Dataset entries:
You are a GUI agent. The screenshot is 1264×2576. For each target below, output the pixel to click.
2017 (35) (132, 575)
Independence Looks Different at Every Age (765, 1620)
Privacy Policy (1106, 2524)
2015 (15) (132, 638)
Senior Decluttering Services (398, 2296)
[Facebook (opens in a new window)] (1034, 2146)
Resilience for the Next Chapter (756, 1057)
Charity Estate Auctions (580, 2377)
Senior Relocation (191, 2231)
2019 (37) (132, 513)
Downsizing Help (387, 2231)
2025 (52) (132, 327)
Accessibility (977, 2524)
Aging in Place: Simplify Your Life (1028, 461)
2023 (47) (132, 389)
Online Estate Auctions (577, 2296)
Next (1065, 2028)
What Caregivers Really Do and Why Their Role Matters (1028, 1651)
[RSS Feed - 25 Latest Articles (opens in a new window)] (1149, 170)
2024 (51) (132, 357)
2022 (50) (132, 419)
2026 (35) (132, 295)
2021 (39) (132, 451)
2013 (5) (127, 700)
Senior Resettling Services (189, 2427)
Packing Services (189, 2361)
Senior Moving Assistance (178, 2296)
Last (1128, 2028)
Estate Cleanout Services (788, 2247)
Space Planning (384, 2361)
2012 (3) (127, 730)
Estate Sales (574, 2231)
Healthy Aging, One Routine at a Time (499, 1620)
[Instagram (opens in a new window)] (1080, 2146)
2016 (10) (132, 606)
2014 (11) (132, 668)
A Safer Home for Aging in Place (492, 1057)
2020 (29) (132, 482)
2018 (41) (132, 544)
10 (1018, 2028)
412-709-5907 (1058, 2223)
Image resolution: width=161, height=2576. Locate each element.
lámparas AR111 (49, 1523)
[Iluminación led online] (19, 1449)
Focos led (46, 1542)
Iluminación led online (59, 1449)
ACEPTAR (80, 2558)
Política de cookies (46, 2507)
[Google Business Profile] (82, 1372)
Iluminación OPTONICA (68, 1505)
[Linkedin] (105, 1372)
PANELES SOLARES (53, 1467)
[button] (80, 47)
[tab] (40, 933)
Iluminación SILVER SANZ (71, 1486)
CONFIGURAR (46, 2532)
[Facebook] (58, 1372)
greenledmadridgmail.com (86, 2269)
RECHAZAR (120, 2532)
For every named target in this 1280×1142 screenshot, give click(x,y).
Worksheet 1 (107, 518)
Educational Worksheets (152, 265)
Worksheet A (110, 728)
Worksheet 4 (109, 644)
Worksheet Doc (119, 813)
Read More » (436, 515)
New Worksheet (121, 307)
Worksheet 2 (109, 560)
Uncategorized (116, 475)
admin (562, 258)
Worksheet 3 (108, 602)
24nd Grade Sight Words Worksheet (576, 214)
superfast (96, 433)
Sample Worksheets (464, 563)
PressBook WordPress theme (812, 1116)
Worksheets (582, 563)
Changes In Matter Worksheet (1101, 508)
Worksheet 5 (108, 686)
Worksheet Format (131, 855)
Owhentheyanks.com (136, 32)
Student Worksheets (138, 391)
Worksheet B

Task details: Reproduce each entry above character for character.

Output of the exercise:
You are a GUI agent. The screenshot is 1264×2576. For each target below, output the pixel to click.
2017 (35) (132, 575)
Independence Looks Different at Every Age (765, 1620)
Privacy Policy (1106, 2524)
2015 (15) (132, 638)
Senior Decluttering Services (398, 2296)
[Facebook (opens in a new window)] (1034, 2146)
Resilience for the Next Chapter (756, 1057)
Charity Estate Auctions (580, 2377)
Senior Relocation (191, 2231)
2019 (37) (132, 513)
Downsizing Help (387, 2231)
2025 (52) (132, 327)
Accessibility (977, 2524)
Aging in Place: Simplify Your Life (1028, 461)
2023 (47) (132, 389)
Online Estate Auctions (577, 2296)
Next (1065, 2028)
What Caregivers Really Do and Why Their Role Matters (1028, 1651)
[RSS Feed - 25 Latest Articles (opens in a new window)] (1149, 170)
2024 (51) (132, 357)
2022 (50) (132, 419)
2026 (35) (132, 295)
2021 (39) (132, 451)
2013 (5) (127, 700)
Senior Resettling Services (189, 2427)
Packing Services (189, 2361)
Senior Moving Assistance (178, 2296)
Last (1128, 2028)
Estate Cleanout Services (788, 2247)
Space Planning (384, 2361)
2012 (3) (127, 730)
Estate Sales (574, 2231)
Healthy Aging, One Routine at a Time (499, 1620)
[Instagram (opens in a new window)] (1080, 2146)
2016 (10) (132, 606)
2014 (11) (132, 668)
A Safer Home for Aging in Place (492, 1057)
2020 (29) (132, 482)
2018 (41) (132, 544)
10 (1018, 2028)
412-709-5907 (1058, 2223)
Image resolution: width=161, height=2576. Locate each element.
lámparas AR111 (49, 1523)
[Iluminación led online] (19, 1449)
Focos led (46, 1542)
Iluminación led online (59, 1449)
ACEPTAR (80, 2558)
Política de cookies (46, 2507)
[Google Business Profile] (82, 1372)
Iluminación OPTONICA (68, 1505)
[Linkedin] (105, 1372)
PANELES SOLARES (53, 1467)
[button] (80, 47)
[tab] (40, 933)
Iluminación SILVER SANZ (71, 1486)
CONFIGURAR (46, 2532)
[Facebook] (58, 1372)
greenledmadridgmail.com (86, 2269)
RECHAZAR (120, 2532)
For every named target in this 1280×1142 screenshot, give click(x,y).
Worksheet 1 (107, 518)
Educational Worksheets (152, 265)
Worksheet A (110, 728)
Worksheet 4 (109, 644)
Worksheet Doc (119, 813)
Read More » (436, 515)
New Worksheet (121, 307)
Worksheet 2 (109, 560)
Uncategorized (116, 475)
admin (562, 258)
Worksheet 3 (108, 602)
24nd Grade Sight Words Worksheet (576, 214)
superfast (96, 433)
Sample Worksheets (464, 563)
PressBook WordPress theme (812, 1116)
Worksheets (582, 563)
Changes In Matter Worksheet (1101, 508)
Worksheet 5 (108, 686)
Worksheet Format (131, 855)
Owhentheyanks.com (136, 32)
Student Worksheets (138, 391)
Worksheet B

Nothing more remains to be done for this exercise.